男唄の人気ランキング3位までは次のようになる。1. ふたり酒、2. 舟唄、3. 祝い酒。演歌では酒がムードを盛り上げるためによく使われる。その酒が上の3曲で歌われている。女唄でも酒が背景の演出として使われるが、男唄ほどではない。女の情念を酒でごまかしては情念の本質を表現できない、という作詞家の思いがありそうだ。

男唄では、女と酒が、仕事での男性の苦労を忘れさせる、2つの道具立てになる。男の情念は、酒が与える酔いで発散されるという理解は、男性としては寂しい。けれども、その程度の情念しか持っていなければ気楽で、ややこしく重い情念で苦悩することはない。自分をずっと想ってくれる女と酒があれば、男は満足する。家の外で仕事をするのは男性という前提で、男性への癒し効果(酒と女)を狙った歌がヒットする、という現実がある。

女唄では男に捨てられる女が登場するが、男唄では男が女に捨てられることはない。自分についてくる女に情けをかける。それで女が喜ぶのだから男としては気楽だ。

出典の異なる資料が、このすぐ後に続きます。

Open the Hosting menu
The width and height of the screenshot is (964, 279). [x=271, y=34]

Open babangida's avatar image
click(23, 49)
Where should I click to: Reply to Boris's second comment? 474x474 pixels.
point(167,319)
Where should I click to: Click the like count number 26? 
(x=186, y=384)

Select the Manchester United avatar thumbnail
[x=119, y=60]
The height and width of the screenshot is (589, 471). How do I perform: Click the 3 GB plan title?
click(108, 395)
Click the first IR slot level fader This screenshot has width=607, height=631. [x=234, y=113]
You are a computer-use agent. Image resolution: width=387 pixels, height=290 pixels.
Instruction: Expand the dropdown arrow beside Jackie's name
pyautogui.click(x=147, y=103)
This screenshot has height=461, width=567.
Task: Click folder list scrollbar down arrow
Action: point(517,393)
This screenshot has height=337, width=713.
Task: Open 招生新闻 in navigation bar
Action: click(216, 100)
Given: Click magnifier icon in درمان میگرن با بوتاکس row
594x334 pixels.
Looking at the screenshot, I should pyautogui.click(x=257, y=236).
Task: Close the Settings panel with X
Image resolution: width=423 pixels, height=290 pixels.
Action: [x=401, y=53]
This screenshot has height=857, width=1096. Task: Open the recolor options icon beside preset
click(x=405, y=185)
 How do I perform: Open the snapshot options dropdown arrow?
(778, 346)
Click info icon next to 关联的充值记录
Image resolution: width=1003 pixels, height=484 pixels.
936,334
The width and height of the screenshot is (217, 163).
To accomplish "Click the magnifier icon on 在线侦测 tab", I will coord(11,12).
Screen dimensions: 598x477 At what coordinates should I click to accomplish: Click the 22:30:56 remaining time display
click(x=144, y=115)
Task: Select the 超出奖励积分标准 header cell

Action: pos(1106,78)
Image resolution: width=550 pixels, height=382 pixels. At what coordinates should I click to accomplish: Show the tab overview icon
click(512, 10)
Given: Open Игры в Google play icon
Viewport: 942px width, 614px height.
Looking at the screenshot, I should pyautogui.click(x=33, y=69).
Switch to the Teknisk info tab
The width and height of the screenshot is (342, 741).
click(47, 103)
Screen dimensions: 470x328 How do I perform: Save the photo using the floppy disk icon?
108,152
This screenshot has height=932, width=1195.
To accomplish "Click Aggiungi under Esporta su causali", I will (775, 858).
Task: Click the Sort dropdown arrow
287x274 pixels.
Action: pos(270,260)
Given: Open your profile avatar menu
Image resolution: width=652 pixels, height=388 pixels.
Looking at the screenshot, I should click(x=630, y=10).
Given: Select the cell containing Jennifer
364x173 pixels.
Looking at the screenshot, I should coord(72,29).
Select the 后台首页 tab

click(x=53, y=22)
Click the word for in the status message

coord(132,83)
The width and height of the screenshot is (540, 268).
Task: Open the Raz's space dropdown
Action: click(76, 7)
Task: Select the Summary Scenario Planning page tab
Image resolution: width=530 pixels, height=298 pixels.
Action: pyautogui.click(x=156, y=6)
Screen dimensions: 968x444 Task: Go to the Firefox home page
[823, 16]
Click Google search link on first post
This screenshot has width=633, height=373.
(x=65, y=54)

女性歌手が男性を満足させる歌を歌うので、男性としての自意識が余計にくすぐられてしまう。

「演歌」の究極の曲想は「怨歌」になる。女が捨てられる女唄のほうが、酒と女でうっ憤を晴らす男が登場する男唄よりも、より「怨歌」らしくなる。女の情念を歌う「怨歌」が、男の恨みつらみを簡便に昇華させてくれるので、この歌のジャンルがなくなることは考えられない。